There’s nothing like momentum or success to bring out jealousy. If only I could say I know this by observation and persecution. Instead, I know jealousy personally–shameful, but true.

Jealousy starts out with envy. It starts out rather innocently perhaps, “oh look what they bought, have, can do” and “gee, I wish I could afford that, get that or do what they can do.” There is a longing that settles in, depending on the amount of energy given to it. And out of the longing, an obsession with others’ gains, and eventually, resentment finds a foothold and builds exponentially.

It’s bad enough that envy and jealousy are fed on a personal level: house, car, job, friends, wealth, clothes, youth, body, athletic abilities, artistic abilities, mastery, etc. But it becomes really sordid when it’s on an organization level, or worse, on a national or international level.
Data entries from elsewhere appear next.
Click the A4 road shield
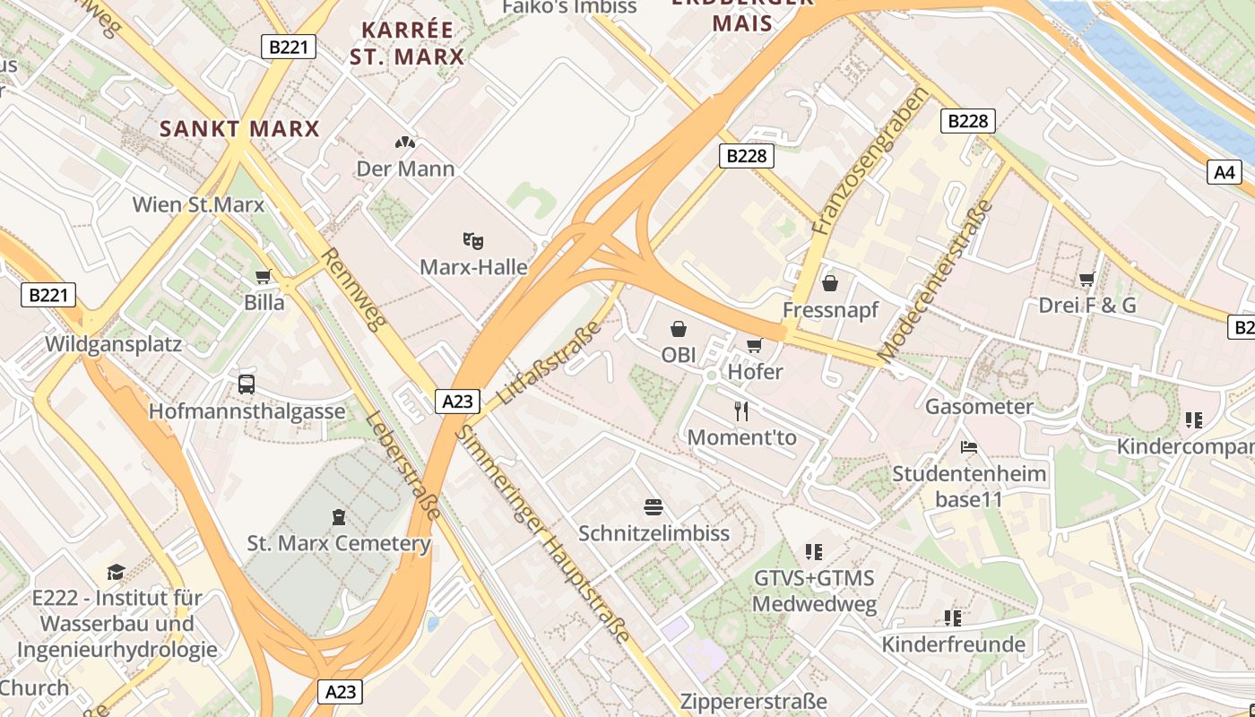point(1225,172)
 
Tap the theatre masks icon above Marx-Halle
point(473,240)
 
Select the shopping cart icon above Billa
point(264,276)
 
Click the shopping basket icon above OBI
point(679,329)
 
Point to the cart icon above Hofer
point(755,345)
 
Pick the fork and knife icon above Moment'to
point(741,411)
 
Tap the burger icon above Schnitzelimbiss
point(653,507)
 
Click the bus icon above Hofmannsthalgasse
point(247,384)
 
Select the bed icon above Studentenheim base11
point(968,446)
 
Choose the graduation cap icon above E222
point(116,572)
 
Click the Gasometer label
point(979,407)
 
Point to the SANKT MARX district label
point(239,129)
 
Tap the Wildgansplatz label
point(113,344)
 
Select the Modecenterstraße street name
point(937,281)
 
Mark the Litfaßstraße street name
point(548,363)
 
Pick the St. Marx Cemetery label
point(339,543)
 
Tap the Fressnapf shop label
point(830,309)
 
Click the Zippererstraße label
point(753,701)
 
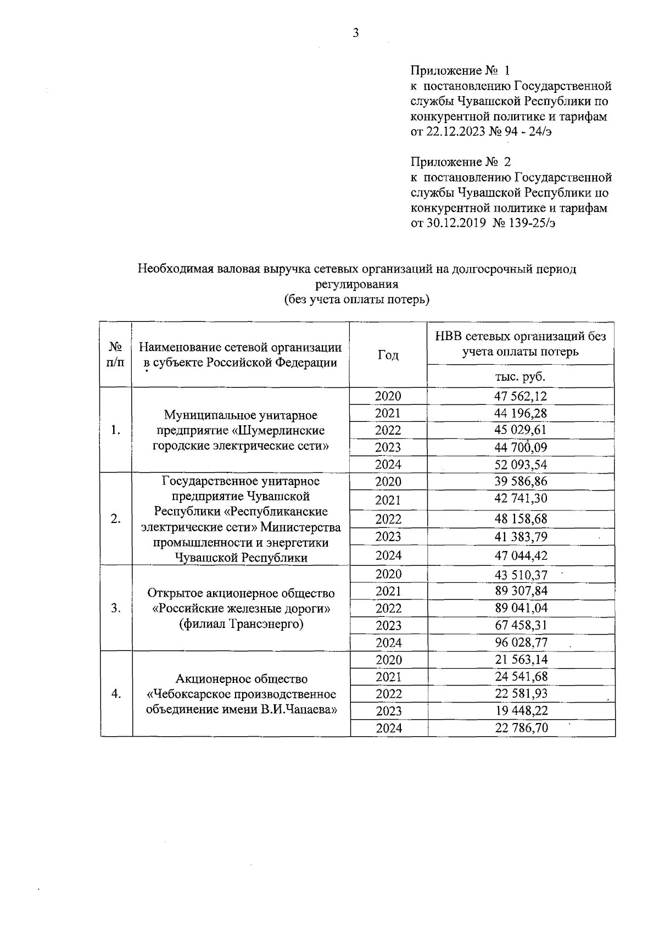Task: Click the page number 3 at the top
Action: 355,34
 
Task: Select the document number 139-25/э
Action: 529,224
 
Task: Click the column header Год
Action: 388,355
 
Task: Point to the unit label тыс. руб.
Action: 520,377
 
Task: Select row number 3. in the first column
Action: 116,608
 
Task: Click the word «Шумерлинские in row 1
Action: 280,430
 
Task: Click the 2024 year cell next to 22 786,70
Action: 388,728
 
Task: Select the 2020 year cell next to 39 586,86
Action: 388,482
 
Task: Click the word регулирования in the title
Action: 356,285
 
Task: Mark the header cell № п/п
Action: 116,355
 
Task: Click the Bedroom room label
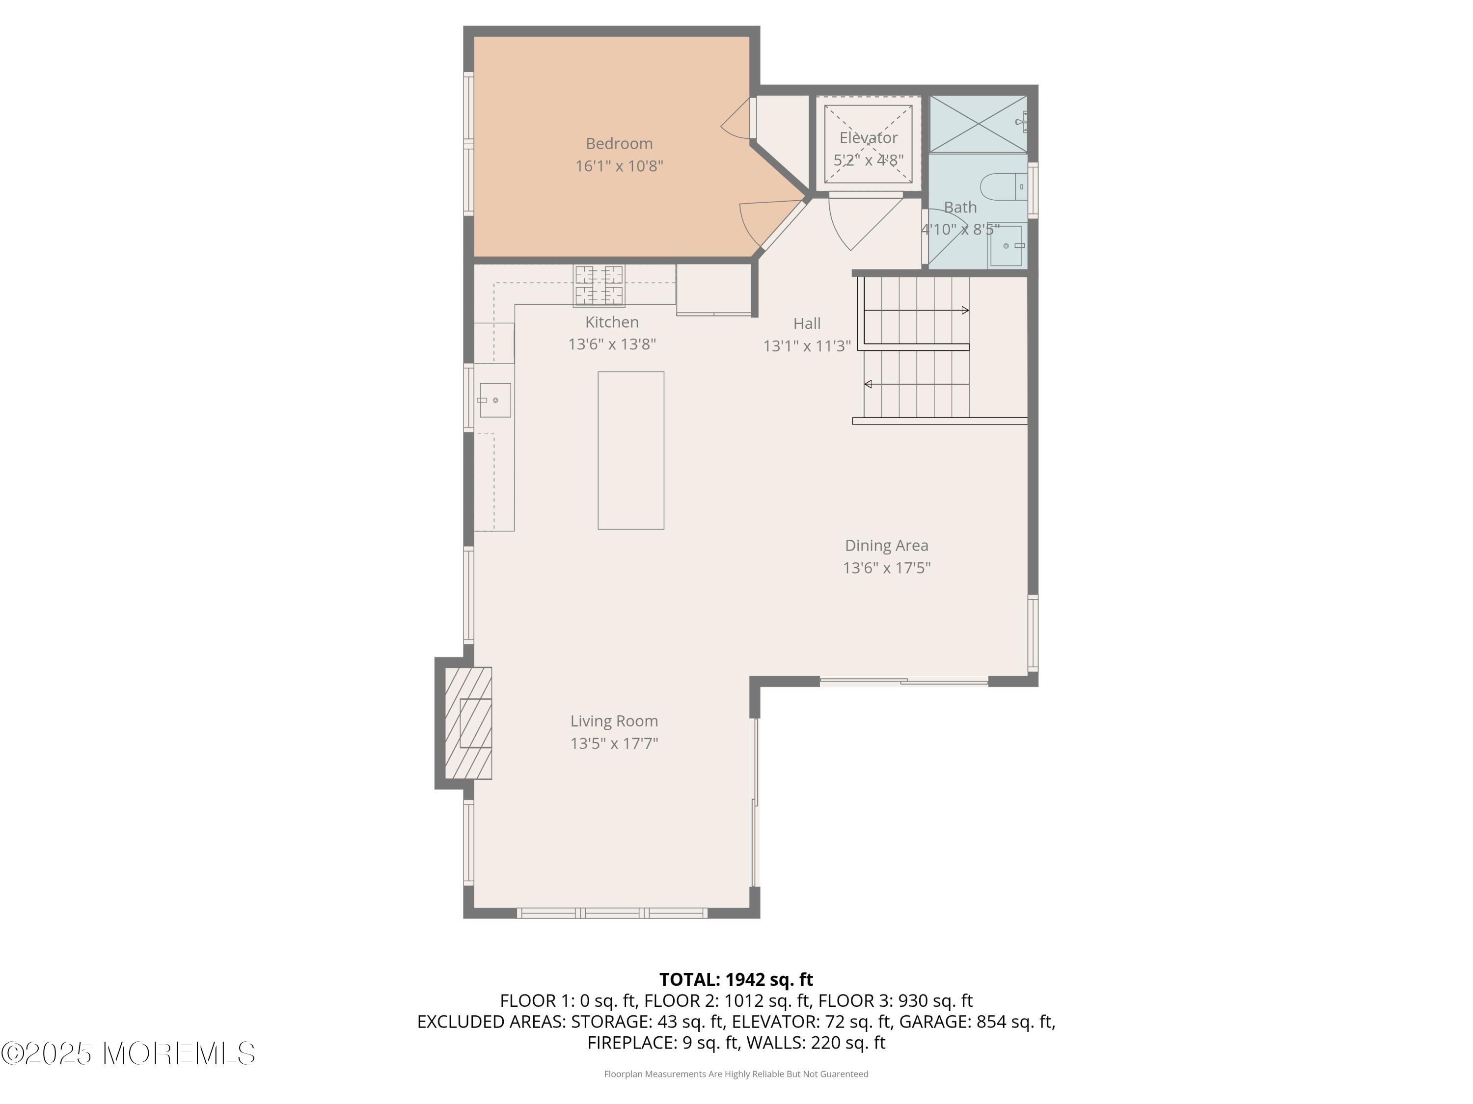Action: pos(619,143)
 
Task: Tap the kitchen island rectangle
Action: pos(630,450)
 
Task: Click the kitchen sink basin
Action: pos(495,400)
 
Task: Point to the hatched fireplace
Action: pos(468,723)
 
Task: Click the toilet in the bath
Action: pos(1002,187)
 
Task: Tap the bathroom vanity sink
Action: pos(1006,245)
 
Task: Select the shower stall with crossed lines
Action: pos(978,125)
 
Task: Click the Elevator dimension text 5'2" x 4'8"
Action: pos(869,159)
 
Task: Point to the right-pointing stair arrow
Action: pos(965,310)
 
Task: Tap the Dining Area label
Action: pos(886,545)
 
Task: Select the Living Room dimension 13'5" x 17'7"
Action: pos(614,743)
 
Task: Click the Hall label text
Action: pos(806,323)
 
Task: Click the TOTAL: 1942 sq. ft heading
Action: pos(736,979)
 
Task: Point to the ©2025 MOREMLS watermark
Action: pos(128,1053)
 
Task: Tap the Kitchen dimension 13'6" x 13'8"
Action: pos(611,344)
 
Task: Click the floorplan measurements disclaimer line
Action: pos(736,1074)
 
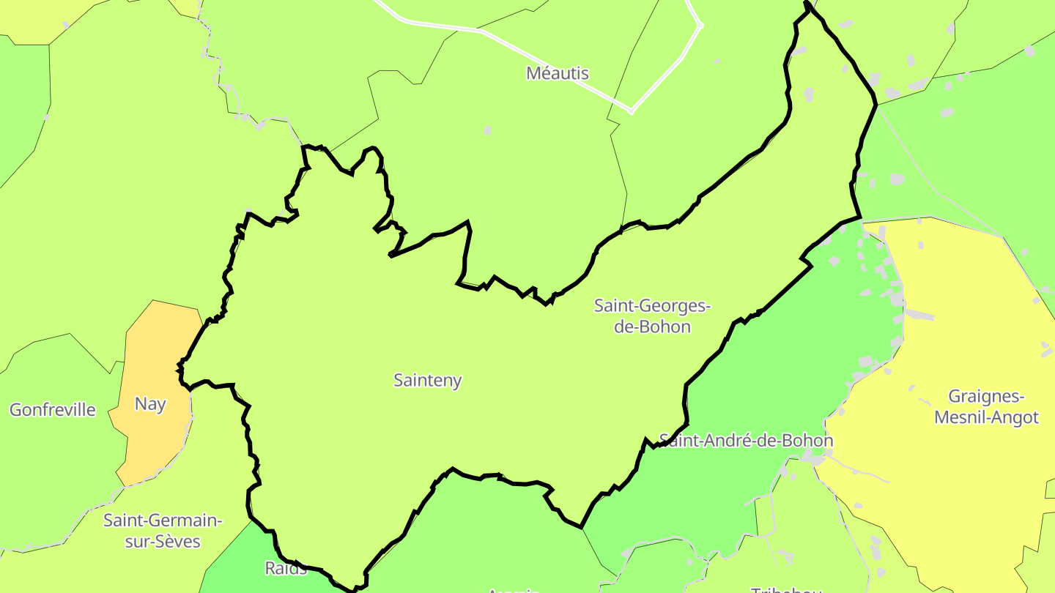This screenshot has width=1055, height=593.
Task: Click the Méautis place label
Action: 558,73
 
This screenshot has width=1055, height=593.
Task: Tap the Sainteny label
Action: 427,380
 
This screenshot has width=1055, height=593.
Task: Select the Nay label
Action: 150,404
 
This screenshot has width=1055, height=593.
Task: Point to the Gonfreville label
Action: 53,409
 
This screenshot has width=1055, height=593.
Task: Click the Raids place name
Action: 286,568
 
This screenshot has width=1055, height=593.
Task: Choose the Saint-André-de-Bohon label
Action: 746,441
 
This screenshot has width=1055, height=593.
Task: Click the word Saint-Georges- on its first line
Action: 652,306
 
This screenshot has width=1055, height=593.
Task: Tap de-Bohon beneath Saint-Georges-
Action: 652,327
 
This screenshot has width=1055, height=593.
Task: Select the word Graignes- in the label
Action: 985,397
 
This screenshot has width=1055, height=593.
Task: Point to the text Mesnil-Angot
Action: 993,417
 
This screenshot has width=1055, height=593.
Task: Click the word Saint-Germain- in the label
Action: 162,521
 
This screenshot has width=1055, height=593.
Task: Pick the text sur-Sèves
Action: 162,542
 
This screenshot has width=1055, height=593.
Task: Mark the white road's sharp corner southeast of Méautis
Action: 631,112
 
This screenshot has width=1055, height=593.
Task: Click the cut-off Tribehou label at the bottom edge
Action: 785,589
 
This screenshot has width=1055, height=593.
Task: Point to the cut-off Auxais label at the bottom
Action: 513,589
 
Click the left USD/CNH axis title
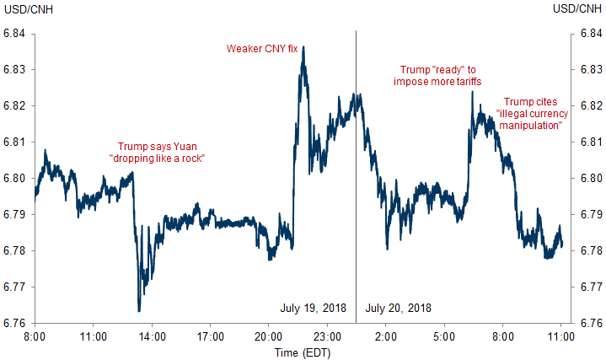point(26,9)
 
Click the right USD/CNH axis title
point(579,9)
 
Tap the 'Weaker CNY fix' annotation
point(263,48)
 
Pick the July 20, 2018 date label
point(399,309)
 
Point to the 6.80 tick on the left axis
point(15,179)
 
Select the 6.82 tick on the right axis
point(590,106)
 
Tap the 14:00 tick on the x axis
point(152,336)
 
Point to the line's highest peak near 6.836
point(303,47)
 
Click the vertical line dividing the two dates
point(357,169)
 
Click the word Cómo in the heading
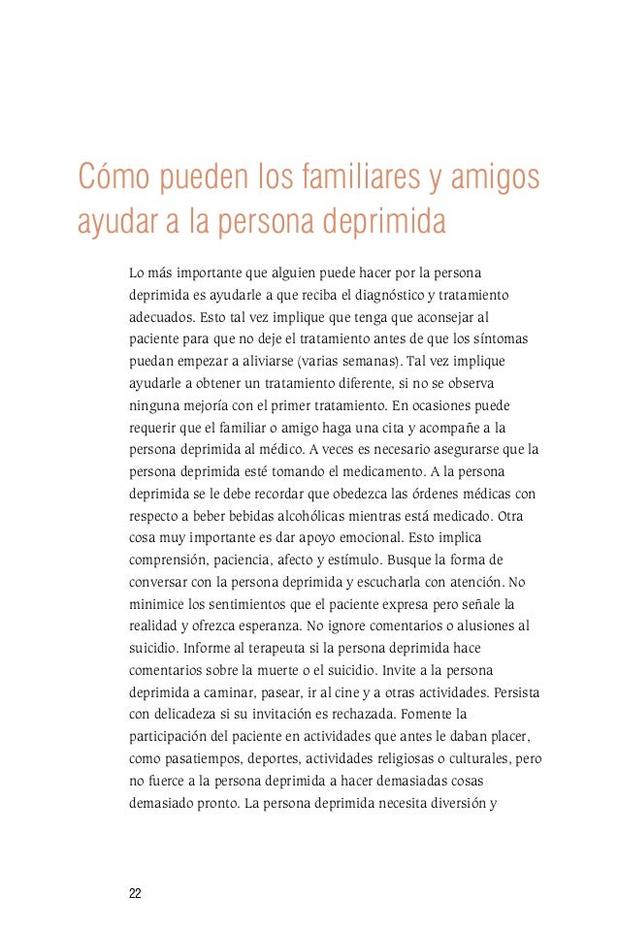[x=109, y=178]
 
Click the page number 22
[x=135, y=892]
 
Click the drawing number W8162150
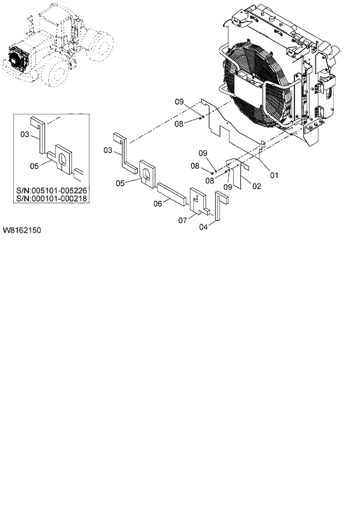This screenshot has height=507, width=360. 21,231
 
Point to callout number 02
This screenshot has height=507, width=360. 256,186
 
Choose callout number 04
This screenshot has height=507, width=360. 203,227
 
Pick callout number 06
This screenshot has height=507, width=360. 157,203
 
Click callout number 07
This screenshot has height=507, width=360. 182,220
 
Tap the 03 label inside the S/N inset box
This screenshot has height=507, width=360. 24,135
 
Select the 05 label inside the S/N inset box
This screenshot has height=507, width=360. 34,166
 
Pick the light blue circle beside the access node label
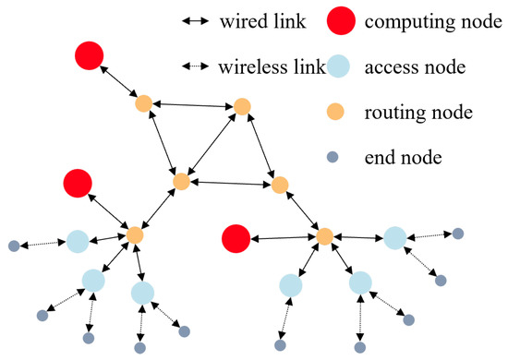(341, 67)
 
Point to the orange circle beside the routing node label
(341, 113)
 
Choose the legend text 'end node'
(403, 158)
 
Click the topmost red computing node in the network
(90, 55)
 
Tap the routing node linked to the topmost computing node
(143, 103)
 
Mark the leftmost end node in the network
(14, 246)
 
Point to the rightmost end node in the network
(457, 234)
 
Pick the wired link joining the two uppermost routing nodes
(192, 105)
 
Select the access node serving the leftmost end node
(77, 242)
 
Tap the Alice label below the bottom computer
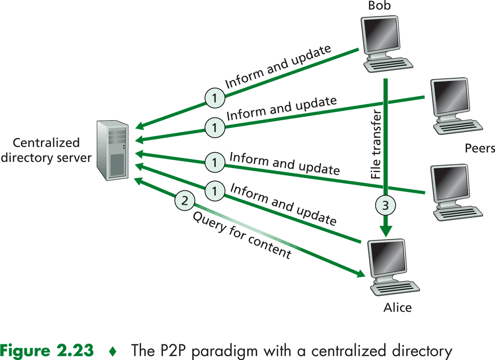point(397,308)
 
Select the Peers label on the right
point(480,148)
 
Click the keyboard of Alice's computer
point(395,287)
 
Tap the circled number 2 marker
point(185,201)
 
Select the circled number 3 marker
point(385,205)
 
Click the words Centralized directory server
point(46,150)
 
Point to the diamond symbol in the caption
point(113,350)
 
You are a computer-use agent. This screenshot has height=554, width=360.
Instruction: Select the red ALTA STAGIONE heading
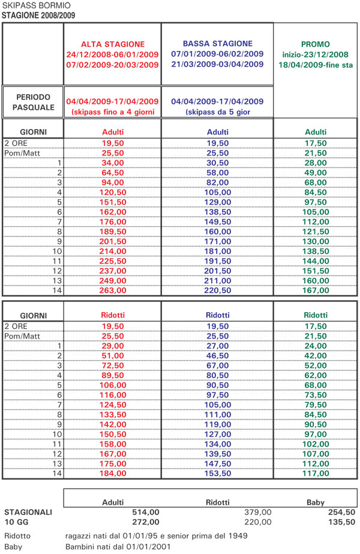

There are church pastors and church goers who become envious of other churches, either their attendance, their notoriety, their leadership, or even their music. There is something dreadfully wrong with this picture.

Isn’t that just the foot being envious of the hand… of course the hand can do more… it was designed that way. But where is the commitment to what the foot can do?

And so, the foot keeps dragging on the hand: “not so fast,” “that’s not how we’ve done it in the past,” “we can’t do it that way,” “we’ve never seen that before,” “who gave you the authority to do all that ‘hand’ stuff?” Sometimes, the “foot” worries that all that attention to the “hand” will suck up all the resources.

But is that how God works? Nope.

The more we give, the more we receive. We cannot outgive God… that goes for money, energy, ideas, activity, healing, blessings and even, success.

Today I ask forgiveness for my jealous and envious heart. Today, I am going to be the best foot I can be. Today, I will speak blessings to the momentum of others. Today, I stop holding others back. Today, I set the captive free. Today I become a a true cheerleader for others.